Como en Pataz, en El Charrúa
El suceso acaecido el día 2 de julio pasado, en el restaurante “El Charrúa” de La Molina ha puesto en evidencia el drama moral y de salud mental que atraviesa la sociedad peruana.
A diario observamos, experimentamos o percibimos la sensación de que vivimos en un ambiente violento. Comenzando por el tráfico, un tema del cual nadie se salva.
Tengas o no auto, tienes que movilizarte por esas carreteras, avenidas o calles del terror, donde no se respeta derecha ni izquierda, semáforo rojo, ámbar o verde, ceda el paso en cruce de peatones o acelere.
Simplemente no existen las señales de respeto, y la falta de respeto es una expresión de violencia.
Mucha gente dirá que la migración del campo a las ciudades es parte de la problemática, pero puedo dar fe, por haber vivido en provincia durante muchos años de mi vida, que tiempo atrás, el respeto no era un tema de castas ni de niveles socioeconómicos.
Los padres nos enseñaban a saludar, decir gracias, esperar nuestro turno, a ceder el asiento, y estos ejercicios diarios hacían que miremos a las personas como alguien cercano a nosotros.
Todo cambió con el terrorismo.
Terminada esta amenaza sangrienta, aparecen las secuelas de la violencia posguerra, como el miedo, la venganza, la desconfianza y la angustia, secuelas que nunca fueron abordadas por el Estado a través de la salud mental pública. Las víctimas, que somos todos los peruanos bien nacidos, hemos quedado traumatizados en diferentes niveles sin el apoyo emocional y psicológico necesario, y hoy en día nos percibimos entre nosotros como desconocidos y posibles agresores.
Es decir, los peruanos que sufrieron traumas de cualquier forma en los años del terror hoy caminan junto a nosotros con sus problemas de ira, de frustración, de odio, etc., que detonan en cualquier momento y ante cualquier situación.
Como la sociedad norteamericana luego de Vietnam: estaba enferma, se disparó la criminalidad, el suicidio, el consumo de drogas, pues los excombatientes buscaban una salida.
Estados Unidos implementó programas de ayuda a la salud mental, no solo a los combatientes, sino también a sus familiares.
Entendieron que por un combatiente hay más gente involucrada en el tema de la salud mental posguerra. El Perú olvidó el aspecto mental y emocional de las víctimas y combatientes de esa triste etapa de nuestra historia.
Muchos de esos peruanos que nunca fueron atendidos en su salud mental por el Estado ostentan hoy dinero y/o poder. Sienten que con el dinero pueden vengar sus demonios, curar sus heridas, hacerse visibles después de tanto luchar y sufrir.

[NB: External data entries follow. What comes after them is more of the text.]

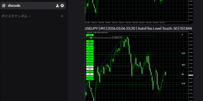Turn on the white Alert button
This screenshot has height=101, width=203.
pos(90,74)
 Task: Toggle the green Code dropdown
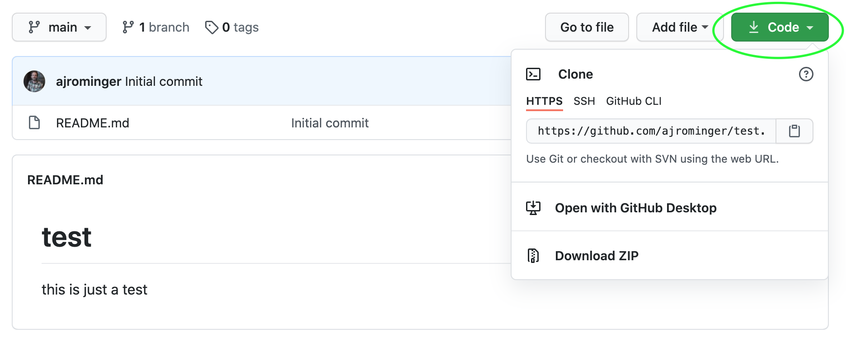pyautogui.click(x=780, y=28)
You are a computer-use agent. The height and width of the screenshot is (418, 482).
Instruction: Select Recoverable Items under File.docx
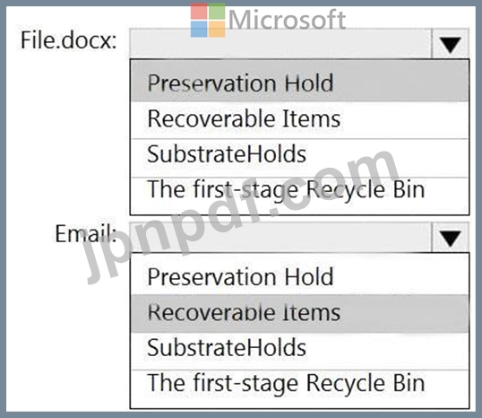[300, 120]
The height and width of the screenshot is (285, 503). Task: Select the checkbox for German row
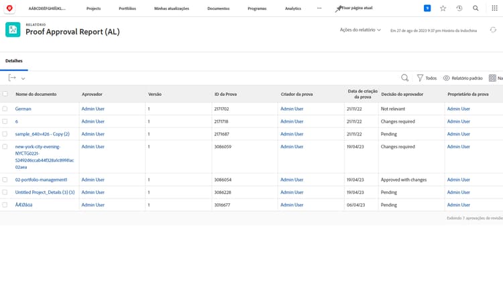click(5, 109)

Miguel Ángel Requejo, el perpetrador del atentado contra el restaurante El Charrúa, no es un caso aislado: repitió sin descanso que él tenía dinero, que no sabían con quién se metían, que si él lo deseaba podía comprar todo el restaurante en mención.
Actitudes que no son poco frecuentes en personajillos que lo único que tienen por mostrar es un poco de dinero y muy mal gusto. Dentro de su ira descontrolada, buscaba validación, que lo tomaran en cuenta.
En el presente, algunos de los que lograron el éxito económico buscan el reconocimiento social, pero no a través de la educación ni del ejemplo, sino a través de la prepotencia, de la imposición, de la demostración obscena de la tenencia de dinero.
Lo quieren comprar todo.
Miguel Ángel no es la excepción: quiso comprar más trago, quiso maltratar a los empleados del local, quiso golpear a los que pidieron moderación, y como no logró ninguno de sus deseos, decidió destruir todo, incluidos seres humanos.
Como en Pataz, en El Charrúa.
La ira descontrolada, la percepción de que el dinero está por encima de la vida y de los valores más básicos de convivencia están camino al descontrol.
En resumen, la violencia en el Perú es un problema multifacético que está influenciado por su historia y que requiere un enfoque integral y diverso para abordarlo de manera efectiva; de lo contrario, volverá a ocurrir como en Pataz, en El Charrúa.